[Listed entries]
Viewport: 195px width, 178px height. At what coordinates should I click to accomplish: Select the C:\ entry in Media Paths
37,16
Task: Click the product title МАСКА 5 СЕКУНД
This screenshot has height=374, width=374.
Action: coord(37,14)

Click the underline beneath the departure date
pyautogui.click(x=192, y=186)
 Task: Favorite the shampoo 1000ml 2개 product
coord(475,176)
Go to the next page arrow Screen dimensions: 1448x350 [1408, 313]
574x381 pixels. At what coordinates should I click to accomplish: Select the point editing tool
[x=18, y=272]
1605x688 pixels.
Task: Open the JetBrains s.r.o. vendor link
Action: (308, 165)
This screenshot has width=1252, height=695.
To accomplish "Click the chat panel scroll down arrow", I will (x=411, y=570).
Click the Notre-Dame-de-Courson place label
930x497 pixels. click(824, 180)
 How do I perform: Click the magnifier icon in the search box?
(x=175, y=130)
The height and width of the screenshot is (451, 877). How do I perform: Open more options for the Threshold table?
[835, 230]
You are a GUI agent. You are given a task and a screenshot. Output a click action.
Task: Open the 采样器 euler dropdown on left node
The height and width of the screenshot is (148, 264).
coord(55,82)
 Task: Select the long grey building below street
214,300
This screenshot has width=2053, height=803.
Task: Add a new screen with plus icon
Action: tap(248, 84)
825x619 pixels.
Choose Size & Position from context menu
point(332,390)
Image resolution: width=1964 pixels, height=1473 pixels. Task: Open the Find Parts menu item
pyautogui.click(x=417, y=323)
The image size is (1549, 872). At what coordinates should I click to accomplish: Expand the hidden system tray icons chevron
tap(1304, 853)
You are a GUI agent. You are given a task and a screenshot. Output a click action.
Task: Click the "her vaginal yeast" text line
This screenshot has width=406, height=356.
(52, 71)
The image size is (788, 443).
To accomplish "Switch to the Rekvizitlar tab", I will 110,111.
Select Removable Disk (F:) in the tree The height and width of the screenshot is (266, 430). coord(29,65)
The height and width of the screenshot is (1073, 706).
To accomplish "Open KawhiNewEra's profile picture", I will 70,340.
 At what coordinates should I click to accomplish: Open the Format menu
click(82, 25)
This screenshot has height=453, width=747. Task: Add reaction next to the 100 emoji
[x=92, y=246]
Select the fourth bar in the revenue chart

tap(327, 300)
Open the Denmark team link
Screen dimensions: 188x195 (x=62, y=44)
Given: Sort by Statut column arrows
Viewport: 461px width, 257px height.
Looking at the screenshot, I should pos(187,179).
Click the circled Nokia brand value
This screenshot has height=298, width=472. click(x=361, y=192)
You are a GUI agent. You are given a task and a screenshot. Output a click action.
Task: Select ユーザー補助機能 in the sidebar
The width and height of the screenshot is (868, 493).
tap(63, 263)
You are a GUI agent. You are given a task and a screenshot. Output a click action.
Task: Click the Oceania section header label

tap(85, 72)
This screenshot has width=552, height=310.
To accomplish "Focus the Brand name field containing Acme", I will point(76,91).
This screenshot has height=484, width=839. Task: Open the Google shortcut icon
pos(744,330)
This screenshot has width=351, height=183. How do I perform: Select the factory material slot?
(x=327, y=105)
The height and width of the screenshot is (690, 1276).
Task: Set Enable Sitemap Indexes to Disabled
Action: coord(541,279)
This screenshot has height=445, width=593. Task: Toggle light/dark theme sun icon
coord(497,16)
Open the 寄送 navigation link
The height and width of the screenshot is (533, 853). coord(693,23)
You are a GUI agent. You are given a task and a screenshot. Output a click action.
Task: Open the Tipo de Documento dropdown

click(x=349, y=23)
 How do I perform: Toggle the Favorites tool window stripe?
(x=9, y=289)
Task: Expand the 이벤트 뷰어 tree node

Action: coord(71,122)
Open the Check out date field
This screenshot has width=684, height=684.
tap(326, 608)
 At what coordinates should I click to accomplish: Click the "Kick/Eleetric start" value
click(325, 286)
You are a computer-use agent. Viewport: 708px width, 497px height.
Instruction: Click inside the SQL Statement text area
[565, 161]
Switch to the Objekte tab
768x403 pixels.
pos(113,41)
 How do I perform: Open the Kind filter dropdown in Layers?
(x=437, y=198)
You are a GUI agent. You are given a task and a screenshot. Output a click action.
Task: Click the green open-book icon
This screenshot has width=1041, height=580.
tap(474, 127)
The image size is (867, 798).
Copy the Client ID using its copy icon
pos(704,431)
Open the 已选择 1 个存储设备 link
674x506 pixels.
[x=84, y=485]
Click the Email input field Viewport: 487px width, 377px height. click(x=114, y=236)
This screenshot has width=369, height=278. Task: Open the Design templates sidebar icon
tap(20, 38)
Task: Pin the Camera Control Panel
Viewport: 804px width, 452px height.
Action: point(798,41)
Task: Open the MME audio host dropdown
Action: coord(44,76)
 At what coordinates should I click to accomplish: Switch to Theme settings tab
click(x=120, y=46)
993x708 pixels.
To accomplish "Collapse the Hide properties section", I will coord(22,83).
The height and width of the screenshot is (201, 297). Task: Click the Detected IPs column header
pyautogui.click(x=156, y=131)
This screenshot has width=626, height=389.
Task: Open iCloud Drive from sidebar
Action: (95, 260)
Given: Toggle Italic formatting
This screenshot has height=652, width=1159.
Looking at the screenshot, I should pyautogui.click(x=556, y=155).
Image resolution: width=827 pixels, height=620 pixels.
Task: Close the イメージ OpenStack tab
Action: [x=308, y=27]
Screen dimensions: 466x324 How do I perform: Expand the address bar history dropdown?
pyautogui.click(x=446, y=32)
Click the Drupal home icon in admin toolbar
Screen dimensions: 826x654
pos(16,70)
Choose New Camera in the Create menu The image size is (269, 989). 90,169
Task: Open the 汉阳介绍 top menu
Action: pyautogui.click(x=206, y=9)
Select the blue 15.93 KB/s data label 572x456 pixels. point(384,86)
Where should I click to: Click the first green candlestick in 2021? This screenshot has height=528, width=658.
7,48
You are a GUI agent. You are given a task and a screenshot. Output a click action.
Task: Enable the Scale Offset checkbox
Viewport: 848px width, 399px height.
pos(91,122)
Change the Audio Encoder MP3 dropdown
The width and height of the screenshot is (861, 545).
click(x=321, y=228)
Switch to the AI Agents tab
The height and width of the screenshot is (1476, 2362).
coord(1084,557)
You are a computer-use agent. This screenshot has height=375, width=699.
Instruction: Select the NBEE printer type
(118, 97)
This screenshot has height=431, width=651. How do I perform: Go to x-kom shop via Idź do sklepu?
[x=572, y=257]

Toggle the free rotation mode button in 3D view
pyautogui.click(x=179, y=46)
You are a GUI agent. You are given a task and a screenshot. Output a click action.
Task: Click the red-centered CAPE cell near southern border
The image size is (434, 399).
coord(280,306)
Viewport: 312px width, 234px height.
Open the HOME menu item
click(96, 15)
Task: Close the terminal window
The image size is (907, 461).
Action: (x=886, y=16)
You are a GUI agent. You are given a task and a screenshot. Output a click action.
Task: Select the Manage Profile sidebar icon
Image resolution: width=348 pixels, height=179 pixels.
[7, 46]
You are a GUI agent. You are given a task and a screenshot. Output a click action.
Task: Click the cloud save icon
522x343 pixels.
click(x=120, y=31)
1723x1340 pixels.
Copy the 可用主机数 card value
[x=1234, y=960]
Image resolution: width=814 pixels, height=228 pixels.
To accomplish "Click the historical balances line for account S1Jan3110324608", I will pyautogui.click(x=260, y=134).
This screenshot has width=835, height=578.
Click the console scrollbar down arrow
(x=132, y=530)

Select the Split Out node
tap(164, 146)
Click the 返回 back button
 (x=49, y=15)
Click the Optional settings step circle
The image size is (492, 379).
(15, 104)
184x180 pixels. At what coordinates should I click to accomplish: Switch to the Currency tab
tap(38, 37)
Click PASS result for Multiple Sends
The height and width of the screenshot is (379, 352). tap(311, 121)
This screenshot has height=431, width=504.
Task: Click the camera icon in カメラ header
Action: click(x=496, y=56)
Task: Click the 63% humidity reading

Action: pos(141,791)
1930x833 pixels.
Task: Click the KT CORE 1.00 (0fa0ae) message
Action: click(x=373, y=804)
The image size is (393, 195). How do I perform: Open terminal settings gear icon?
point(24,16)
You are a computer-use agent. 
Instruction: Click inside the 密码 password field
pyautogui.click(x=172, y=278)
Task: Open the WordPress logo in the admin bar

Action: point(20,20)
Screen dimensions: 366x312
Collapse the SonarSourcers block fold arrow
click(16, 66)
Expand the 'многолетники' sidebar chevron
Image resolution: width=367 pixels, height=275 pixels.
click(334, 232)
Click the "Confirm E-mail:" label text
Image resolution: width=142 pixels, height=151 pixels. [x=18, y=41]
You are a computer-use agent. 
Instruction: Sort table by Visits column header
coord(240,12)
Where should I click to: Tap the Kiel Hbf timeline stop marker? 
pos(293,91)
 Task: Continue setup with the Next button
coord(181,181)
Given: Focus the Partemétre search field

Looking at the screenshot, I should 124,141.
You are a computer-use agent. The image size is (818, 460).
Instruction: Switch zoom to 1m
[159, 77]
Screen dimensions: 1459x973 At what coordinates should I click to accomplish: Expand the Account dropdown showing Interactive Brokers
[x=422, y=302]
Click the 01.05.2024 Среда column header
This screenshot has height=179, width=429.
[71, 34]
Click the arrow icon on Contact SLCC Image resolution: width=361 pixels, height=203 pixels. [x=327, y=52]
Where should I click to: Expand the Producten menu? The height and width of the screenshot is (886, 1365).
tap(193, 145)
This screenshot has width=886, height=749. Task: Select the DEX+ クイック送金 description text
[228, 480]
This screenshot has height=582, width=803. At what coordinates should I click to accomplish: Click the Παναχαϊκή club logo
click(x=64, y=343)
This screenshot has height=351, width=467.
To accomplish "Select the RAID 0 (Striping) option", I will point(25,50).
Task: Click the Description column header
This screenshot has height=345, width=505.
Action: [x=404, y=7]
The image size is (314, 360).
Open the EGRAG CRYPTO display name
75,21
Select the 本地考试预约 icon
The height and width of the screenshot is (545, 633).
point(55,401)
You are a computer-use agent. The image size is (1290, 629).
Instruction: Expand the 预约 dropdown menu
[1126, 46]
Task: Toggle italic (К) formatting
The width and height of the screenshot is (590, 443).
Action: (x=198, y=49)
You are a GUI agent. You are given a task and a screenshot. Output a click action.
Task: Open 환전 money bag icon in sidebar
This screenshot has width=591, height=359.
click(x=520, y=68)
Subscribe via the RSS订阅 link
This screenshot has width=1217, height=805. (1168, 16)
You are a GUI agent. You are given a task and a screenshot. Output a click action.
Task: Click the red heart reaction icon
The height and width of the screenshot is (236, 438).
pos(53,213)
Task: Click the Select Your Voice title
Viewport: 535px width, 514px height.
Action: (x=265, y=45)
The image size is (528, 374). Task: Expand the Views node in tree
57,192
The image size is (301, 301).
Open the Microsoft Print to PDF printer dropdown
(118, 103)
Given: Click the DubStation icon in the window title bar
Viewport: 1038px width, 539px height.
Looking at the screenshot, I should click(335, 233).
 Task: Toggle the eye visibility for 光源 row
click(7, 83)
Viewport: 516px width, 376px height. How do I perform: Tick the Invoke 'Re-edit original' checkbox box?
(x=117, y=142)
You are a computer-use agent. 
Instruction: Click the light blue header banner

[What needs to be done] For each line in the entries that holds "will", return that line.

[Expected answer]
To accomplish "Click the chat panel scroll down arrow", I will (x=411, y=570).
To accomplish "Switch to the Rekvizitlar tab", I will 110,111.
To accomplish "Open KawhiNewEra's profile picture", I will 70,340.
To accomplish "Focus the Brand name field containing Acme", I will point(76,91).
To accomplish "Collapse the Hide properties section", I will coord(22,83).
To accomplish "Click the historical balances line for account S1Jan3110324608", I will pyautogui.click(x=260, y=134).
To accomplish "Select the RAID 0 (Striping) option", I will point(25,50).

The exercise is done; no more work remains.